# 90 Gal. Arts & Crafts style DIY stand (warning: mucho pics!)



## PDX-PLT (Feb 14, 2007)

I finally got this done. What with interruptions for Xmas presents and other smaller projects and my business travel (94,000 frequent flyer miles last year on one airline alone); it took way too long. But it’s done now, which actually feels kinda -- weird.

My son and I had convinced LOML to go along with having a BIG aquarium in the living room. So this was going to be a showpiece, not a backroom “fishroom” tank. 

I wanted the stand to look like a piece of furniture. Most commercial stands sit flat on the floor, and have doors that are wider than they are tall, both of which are cues that scream “fish tank stand”. So after verifying that the floor at the intended location could handle the point loads, I came up with a design that stood on 4 legs instead. Also, the front consists of 4 narrow doors, rather than 2 wide ones. With no center rail, when the doors are removed from their hinges there is a single wide opening available, which eases installation of filtering and other equipment.

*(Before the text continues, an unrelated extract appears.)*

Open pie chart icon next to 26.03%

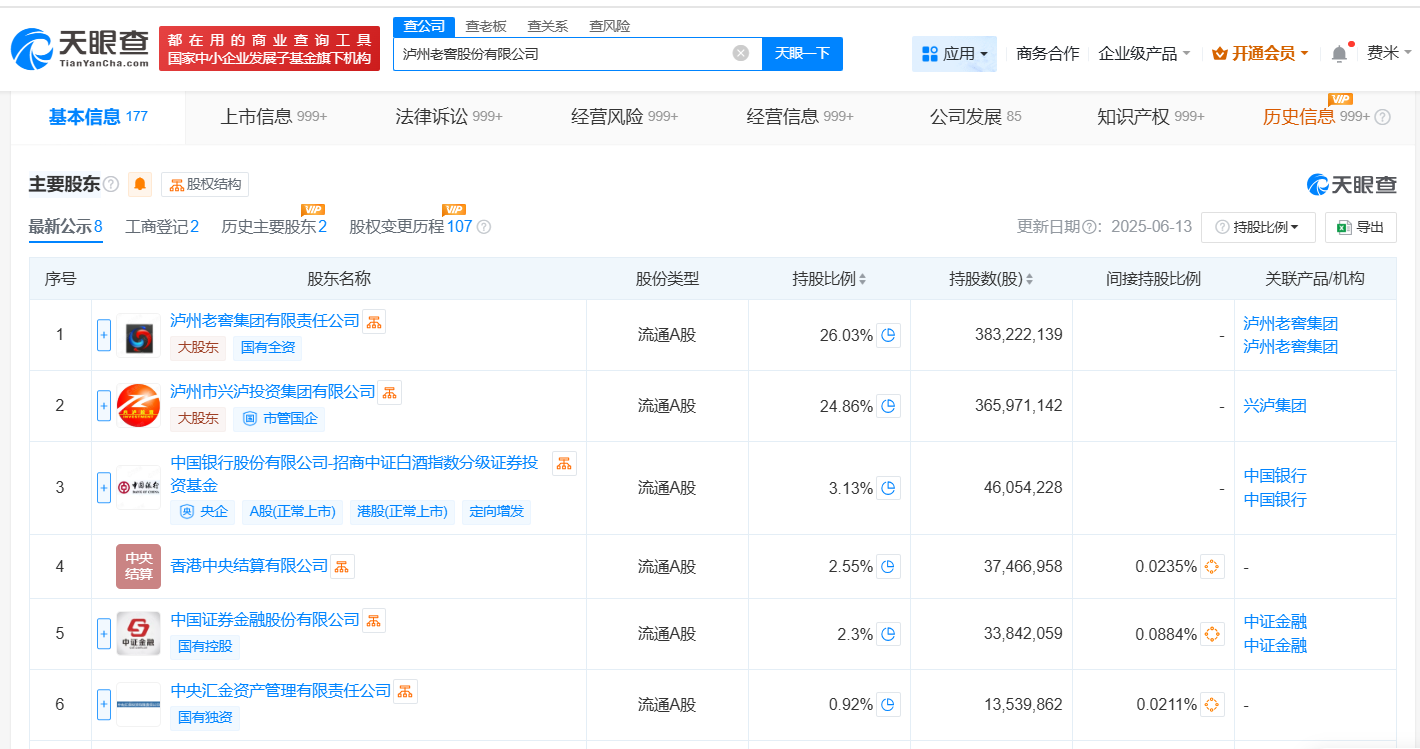pyautogui.click(x=889, y=335)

I did the design initially as a Stickley-type Arts & Crafts piece, using Quarter Sawn White Oak (QSWO). But rather than using something like ebony or walnut for the plugs and inlays, which one would do for “serious” funrniture, I decided to use something more, uh, “whimsical”. Hey, it’s an aquarium stand, right? So I used bloodwood. Not only is it very colorful, as a South American wood it’s very appropriate for this stand, as the tank is intended for Discus and other South American species of fish.

The stand has the same dimensions as the tank, 48½” wide by 18½” deep. the tank sits on a piece of 12mm Baltic Birch plywood that forms the top of the stand. I had originally planned a somewhat lame, mitered piece of trim that would wrap around the plastic bottom frame of the tank to hide it, and also extend down to cover up the edge of the plywood top. I wasn’t wild about the idea, but it seemed the obvious thing to do. But I came upon a good book about Greene and Greene furniture, and decided to add elements from that style instead. The corners became interlocking fingers with plugs, with a lower extended piece to give the illusion that the tank is sitting on a table top. In inner edge is dadoed to wrap around the tank frame, in order to hide it as much has possible without adding undue thickness. The 4 “straps” are a Greene and Greene feature. I like the feeling they give that the tank is “strapped down”.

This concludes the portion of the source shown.